A decree of the President of the Russian Federation No 2166 of 9 December 1994 "On measures to thwart the activity of illegal armed formations on the territory of the Chechen Republic and in the zone of the Ossetian-Ingushetian armed conflict" became the basis for the following decree on Stavropol Territory, which read: "In accordance with the request of the operational headquarters of the Russian Interior Ministry in the Chechen Republic to establish the identity and to ascertain the involvement of those detained in the combat zone in crimes and the extent of their participation in combat activities against the Defence and Interior Ministries of the Russian Federation, on the basis of the instructions of the Russian Interior Ministry No 247 of 12 December 1994, I issue the following instructions: "To set up temporary filtration centres at SIZO (Detention Facility)- 1 and Detention Facility-2 of the Correction and Social Rehabilitation Service (SIDISR) of the Administration of the Interior Ministry, with the separate confinement of persons brought in from Chechnya;

"I entrust the responsibility for the execution of this instruction to the head of SIZO-1 Col I. P. Sobolev, and the head of SIZO-2 Col of the armed forces of the Russian Federation B. A. Petrov.": (Head of the Administration of the Interior Ministry for Stavropol Territory, Police Gen V. P. Medveditskiy).

This enabled the so-called filtration centres to be set up quickly. One of these was the "PAP-1" filtration centre, which became notorious in Chechnya in those years.
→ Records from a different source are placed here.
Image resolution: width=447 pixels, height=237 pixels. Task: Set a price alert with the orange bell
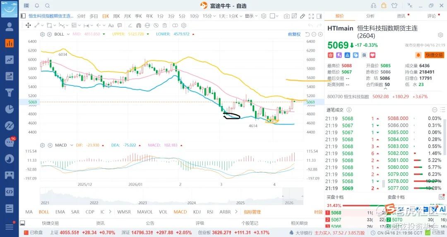418,55
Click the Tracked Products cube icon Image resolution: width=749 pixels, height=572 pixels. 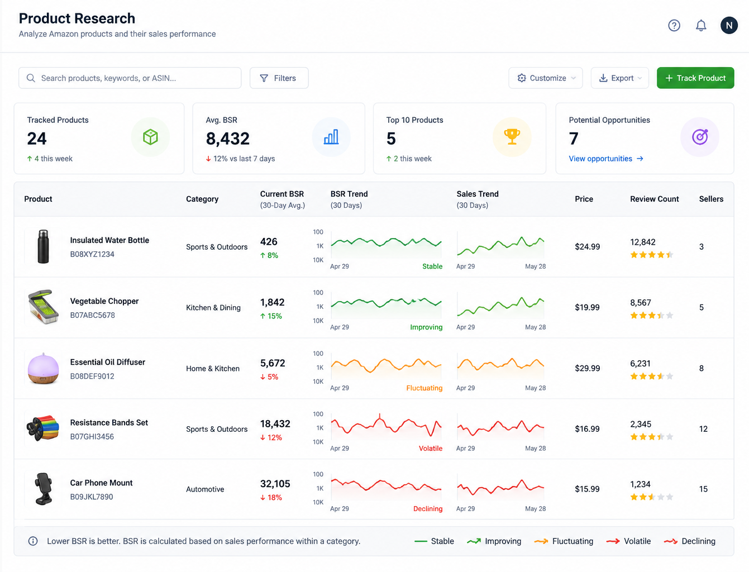[x=150, y=137]
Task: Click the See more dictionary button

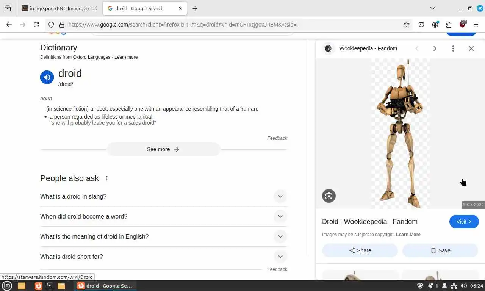Action: coord(163,149)
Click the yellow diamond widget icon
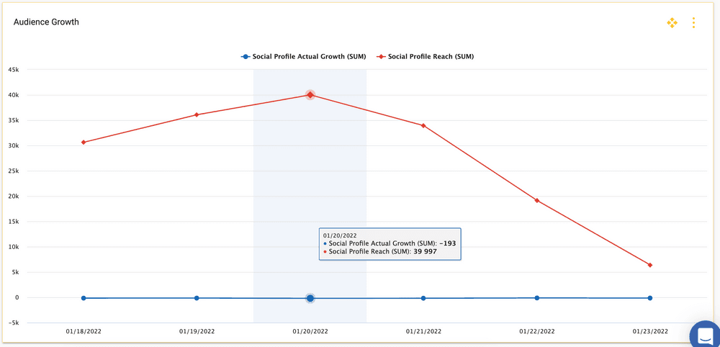This screenshot has height=347, width=720. (x=672, y=23)
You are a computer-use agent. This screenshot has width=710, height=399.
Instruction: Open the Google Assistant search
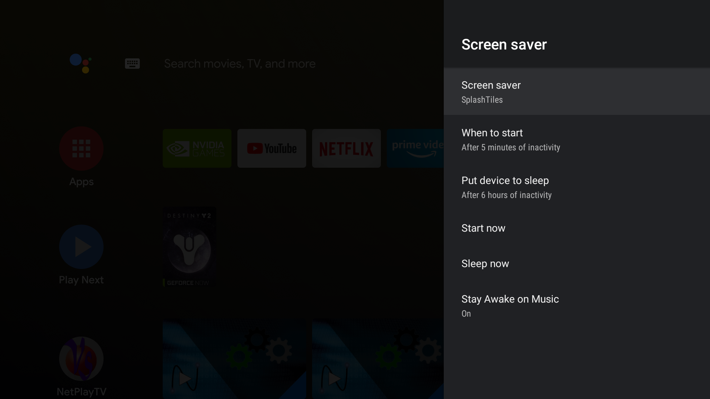pyautogui.click(x=81, y=63)
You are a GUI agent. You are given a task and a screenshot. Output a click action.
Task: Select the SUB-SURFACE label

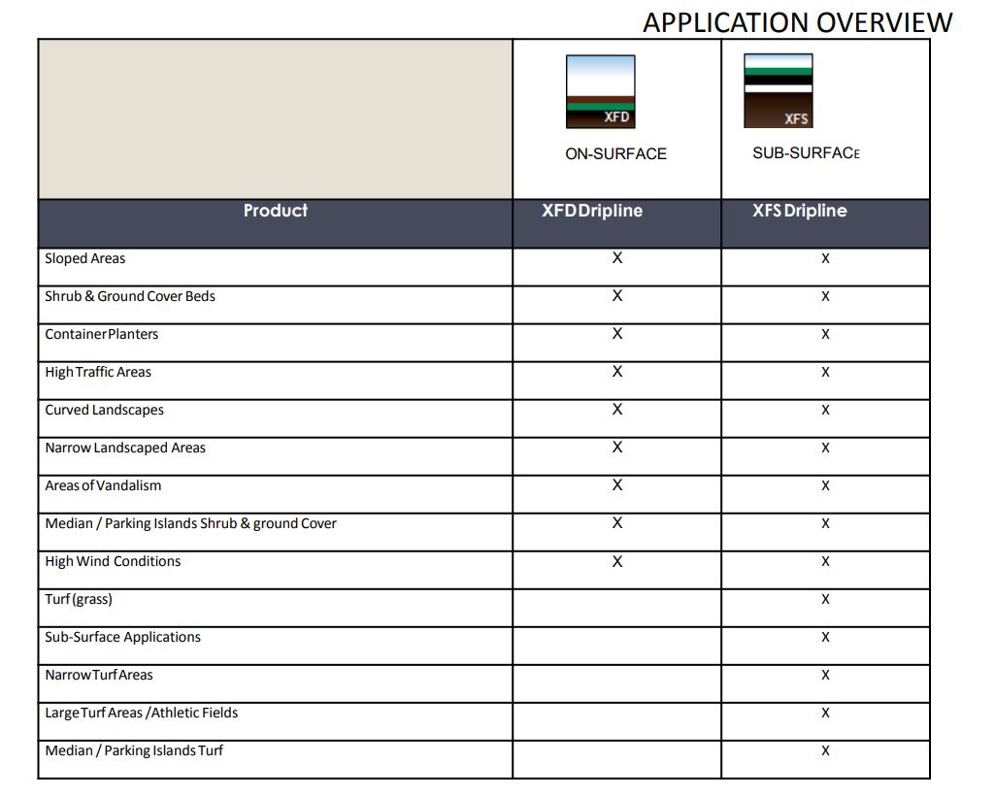coord(806,153)
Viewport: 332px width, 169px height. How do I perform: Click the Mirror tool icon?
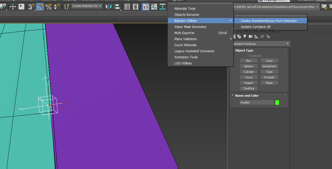pyautogui.click(x=108, y=7)
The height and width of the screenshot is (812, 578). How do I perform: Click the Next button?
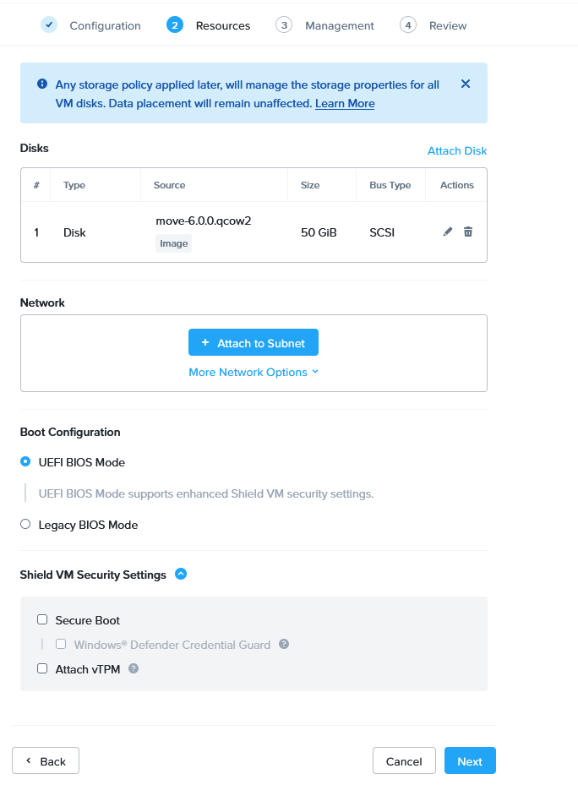pos(470,760)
There were others, too: the MDOHQ (The Main Directorate of Operational Headquarters); the notorious pits in the village of Assinovskaya and in Khankala; and others unknown throughout Chechnya. Filtration centres have been set up not only in Chechnya, but throughout the Northern Caucasus. The most well-known is the "Stolypin wagons" camp in the town of Mozdok. There were more than a dozen of this type.

When the latest war started at the beginning of 1999 there were even more of these camps in Chechnya. The whole world is now familiar with such camps as "Chernokozovo" in Naur, which won "fame" thanks to A. Babitskiy, and "Internat" in Urus-Martan. But how many other camps are there which we do not know about? There is one in Khankala which is well known to people who are searching for their relatives and loved ones who have vanished without trace. Most of the population is unaware that these places of confinement even exist.

Former prisoners say they were tortured

"He came back himself, black and blue and covered in bruises. When we asked where he had been he said he had been kept in the pits of Khankala. Now he complains of pain in the kidneys. He frequently has fits, and he has other afflictions, too," - says Said, the uncle of a young lad whose mother had been vainly looking for him for two months.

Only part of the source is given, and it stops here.